|Adam Everett, Reporter / Friday, 2 October 2015 / News|
|Peter Trengove will trial a new drug called QBW251,|
which he says he has been waiting for all his life.
Peter Trengove from Woolston suffers from the life-shortening inherited disease which is caused by a faulty gene.
This faulty gene controls the movement of salt and water in and out of cells, meaning that the lungs and digestive system of cystic fibrosis sufferers become clogged with mucus – making it hard to breathe and digest food.
Peter’s older brother Paul died of cystic fibrosis aged six, and Peter himself nearly died at three days old because of the disease.
But now the 36-year-old will trial a new drug called QBW251, which could help reverse the effects cause by the faulty gene and become the closest thing to a cure for cystic fibrosis yet.
Peter, who has a prescription of 15 medications to battle the disease, said: “The condition can cause life-threatening lung infections and serious digestive problems where reduced absorption of fats and proteins results in vitamin deficiency and malnutrition.

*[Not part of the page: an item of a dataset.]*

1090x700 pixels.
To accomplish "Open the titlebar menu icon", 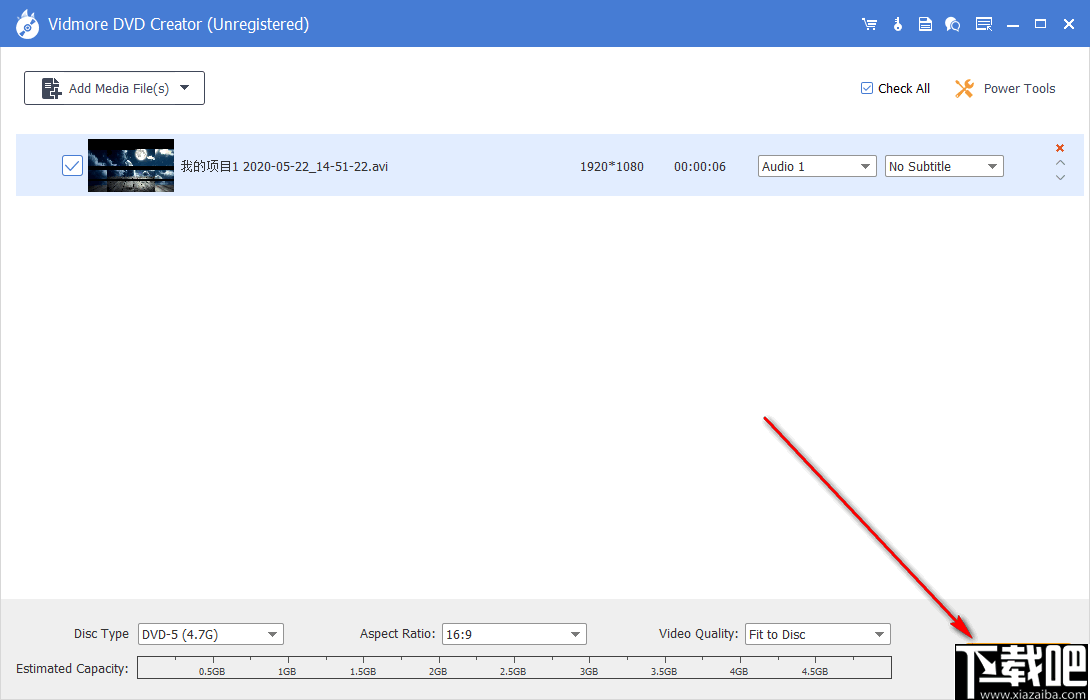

“It is one of the most commonly inherited chronic lung diseases in children and young adults."
“The affect cystic fibrosis can have on a person’s life depends on the strain – in my case I have a mild strain on both lungs and digestive system whereby you can’t tell I have cystic fibrosis."
“Although I lead as normal a life as possible there have been occasions in my life whereby even I nearly passed way from severe illness."
“The earliest age was at three days old following a major operation to remove black sticky stools from my bowel – this left me seriously ill whereby it was touch and go."
“Luckily I’ve lived to tell the tale."
“Other cystic fibrosis people with a more severe strain could spend what feels like most of their life in hospital."
“They could find it hard to secure a job due to how ill they are, find it hard to keep their weight up, be on intravenous antibiotics, be on oxygen or sadly die at a young age."
“Whilst I was attending a health check I was approached by a nurse who told me a trial study of a new drug was taking place whereby the drug worked with cystic fibrosis of my genotype."
“I was later given further information once I showed interest in taking part whereby I was delighted to find out it was a breakthrough I had waited a lifetime to see happen."
“In my parents case they’ve been waiting 44 years as they lost their first son Paul to cystic fibrosis in 1977 at six years old."
“Cystic fibrosis doesn’t only affect me, but my parents will have suffered sleepless night worrying about my health in times when I was ill.”
“Should this drug work this will have a huge impact on over 10,000 cystic fibrosis sufferers who regularly face the risk of chronic lung infections and spend a lot of time in hospital as a result.”